Tuvo una pésima acogida por parte del PP y peor aún por el PSOE. Su portavoz parlamentaria, Margarita Robles, tachó la iniciativa de 'frivolidad' y acusó a Ciudadanos de convertir "la lucha antiterrorista en un elemento de confrontación política". Dos meses y medio después del 11-M sí se creó una comisión parlamentaria de investigación, con el apoyo de socialistas y populares, que preconizó cambios legislativos que mejoraron la lucha contra la violencia yihadista.

En EE UU, después del 11-S, y más recientemente en Francia y Bélgica se pusieron también en pie comisiones parlamentarias cuyos informes sobre los atentados que padecieron están colgados en sus webs. En el Reino Unido, el Gobierno trasladó en diciembre a la Cámara de los Comunes, para ser debatido, un informe independiente en el que se asegura que el MI5 (inteligencia interior) hubiese podido impedir el ataque contra el Manchester Arena que costó 22 vidas.
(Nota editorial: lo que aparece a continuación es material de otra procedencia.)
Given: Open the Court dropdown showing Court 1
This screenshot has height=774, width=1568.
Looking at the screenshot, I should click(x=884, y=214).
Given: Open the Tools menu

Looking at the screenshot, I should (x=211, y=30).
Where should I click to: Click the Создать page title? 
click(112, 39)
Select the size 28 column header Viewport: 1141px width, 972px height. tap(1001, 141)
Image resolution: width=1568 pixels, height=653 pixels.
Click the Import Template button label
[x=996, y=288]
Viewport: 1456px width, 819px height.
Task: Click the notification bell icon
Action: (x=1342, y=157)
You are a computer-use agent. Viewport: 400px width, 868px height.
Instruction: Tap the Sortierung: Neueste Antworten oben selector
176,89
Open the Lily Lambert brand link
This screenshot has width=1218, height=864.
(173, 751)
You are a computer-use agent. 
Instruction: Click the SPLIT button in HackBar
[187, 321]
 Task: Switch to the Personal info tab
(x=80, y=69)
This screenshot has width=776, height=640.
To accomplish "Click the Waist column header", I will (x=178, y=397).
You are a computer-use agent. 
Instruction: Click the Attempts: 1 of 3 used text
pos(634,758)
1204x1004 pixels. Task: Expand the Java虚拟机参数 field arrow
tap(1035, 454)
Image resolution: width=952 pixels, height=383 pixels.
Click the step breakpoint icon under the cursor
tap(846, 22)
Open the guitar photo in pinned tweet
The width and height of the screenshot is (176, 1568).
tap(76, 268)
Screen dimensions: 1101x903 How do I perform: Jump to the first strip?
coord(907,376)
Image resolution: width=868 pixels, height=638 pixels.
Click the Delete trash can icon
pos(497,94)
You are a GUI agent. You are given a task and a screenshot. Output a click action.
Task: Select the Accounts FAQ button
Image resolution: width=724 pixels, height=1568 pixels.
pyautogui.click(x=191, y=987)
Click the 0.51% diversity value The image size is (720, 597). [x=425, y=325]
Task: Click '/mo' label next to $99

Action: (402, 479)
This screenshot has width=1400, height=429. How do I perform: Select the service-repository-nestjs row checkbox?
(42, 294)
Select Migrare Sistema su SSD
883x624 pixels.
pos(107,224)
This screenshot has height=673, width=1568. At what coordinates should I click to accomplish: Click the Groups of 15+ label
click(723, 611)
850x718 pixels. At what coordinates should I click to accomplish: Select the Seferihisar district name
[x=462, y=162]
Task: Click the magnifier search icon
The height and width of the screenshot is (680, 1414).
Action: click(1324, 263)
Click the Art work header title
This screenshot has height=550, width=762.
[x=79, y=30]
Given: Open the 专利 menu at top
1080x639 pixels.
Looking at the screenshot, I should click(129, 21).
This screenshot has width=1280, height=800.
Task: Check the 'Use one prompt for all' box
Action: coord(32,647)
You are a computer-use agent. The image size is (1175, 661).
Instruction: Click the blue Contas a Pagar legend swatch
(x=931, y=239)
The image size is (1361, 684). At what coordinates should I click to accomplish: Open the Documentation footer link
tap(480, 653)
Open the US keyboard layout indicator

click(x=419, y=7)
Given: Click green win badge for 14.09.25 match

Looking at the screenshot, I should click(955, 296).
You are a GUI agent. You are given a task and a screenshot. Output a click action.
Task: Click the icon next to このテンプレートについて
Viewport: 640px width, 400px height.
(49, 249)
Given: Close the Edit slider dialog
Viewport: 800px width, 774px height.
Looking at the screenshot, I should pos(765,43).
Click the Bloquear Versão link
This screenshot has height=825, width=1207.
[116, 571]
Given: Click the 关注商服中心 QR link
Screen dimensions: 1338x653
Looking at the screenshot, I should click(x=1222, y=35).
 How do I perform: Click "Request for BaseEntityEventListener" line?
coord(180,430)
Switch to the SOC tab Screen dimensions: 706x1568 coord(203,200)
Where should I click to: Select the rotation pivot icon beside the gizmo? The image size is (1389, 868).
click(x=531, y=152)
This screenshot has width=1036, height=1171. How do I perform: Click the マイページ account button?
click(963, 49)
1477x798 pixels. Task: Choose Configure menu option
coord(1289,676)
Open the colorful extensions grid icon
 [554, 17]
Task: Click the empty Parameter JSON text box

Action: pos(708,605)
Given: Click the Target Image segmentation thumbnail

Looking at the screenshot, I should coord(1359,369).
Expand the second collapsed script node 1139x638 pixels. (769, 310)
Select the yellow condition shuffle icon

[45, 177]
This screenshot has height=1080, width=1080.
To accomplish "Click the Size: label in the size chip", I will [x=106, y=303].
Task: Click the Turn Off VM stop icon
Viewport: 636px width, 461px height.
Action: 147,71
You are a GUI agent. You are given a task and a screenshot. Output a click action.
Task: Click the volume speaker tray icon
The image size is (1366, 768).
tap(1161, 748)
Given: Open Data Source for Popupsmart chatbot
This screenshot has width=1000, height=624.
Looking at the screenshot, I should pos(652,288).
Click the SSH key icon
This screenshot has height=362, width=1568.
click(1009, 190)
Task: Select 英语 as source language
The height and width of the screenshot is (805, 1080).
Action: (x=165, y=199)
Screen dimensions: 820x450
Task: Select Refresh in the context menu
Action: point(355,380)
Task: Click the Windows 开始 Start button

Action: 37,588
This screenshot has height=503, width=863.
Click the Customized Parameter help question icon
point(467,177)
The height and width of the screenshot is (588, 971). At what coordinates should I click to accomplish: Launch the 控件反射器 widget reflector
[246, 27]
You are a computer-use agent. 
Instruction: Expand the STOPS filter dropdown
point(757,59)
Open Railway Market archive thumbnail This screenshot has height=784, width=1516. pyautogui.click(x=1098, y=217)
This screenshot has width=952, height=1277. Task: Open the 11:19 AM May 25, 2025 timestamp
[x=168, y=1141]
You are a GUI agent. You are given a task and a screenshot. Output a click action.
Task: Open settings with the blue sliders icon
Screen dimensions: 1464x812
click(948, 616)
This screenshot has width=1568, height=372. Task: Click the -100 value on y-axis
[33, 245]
Curiosamente, solo los nacionalistas catalanes de ERC se mostraron, por boca de su diputado Gabriel Rufián, favorables a la propuesta de Ciudadanos porque permitirá saber "qué relación tenía el imán de Ripoll [cerebro de los atentados de Cataluña] con el CNI". La memoria de Rufián es selectiva, porque antes de que OK Diario desvelase esta relación también destapó la llamada telefónica que un mosso hizo a Abouyaacoub justo cuando iba camino de perpetrar el atropello de la Rambla. De esto en ERC no se acuerdan.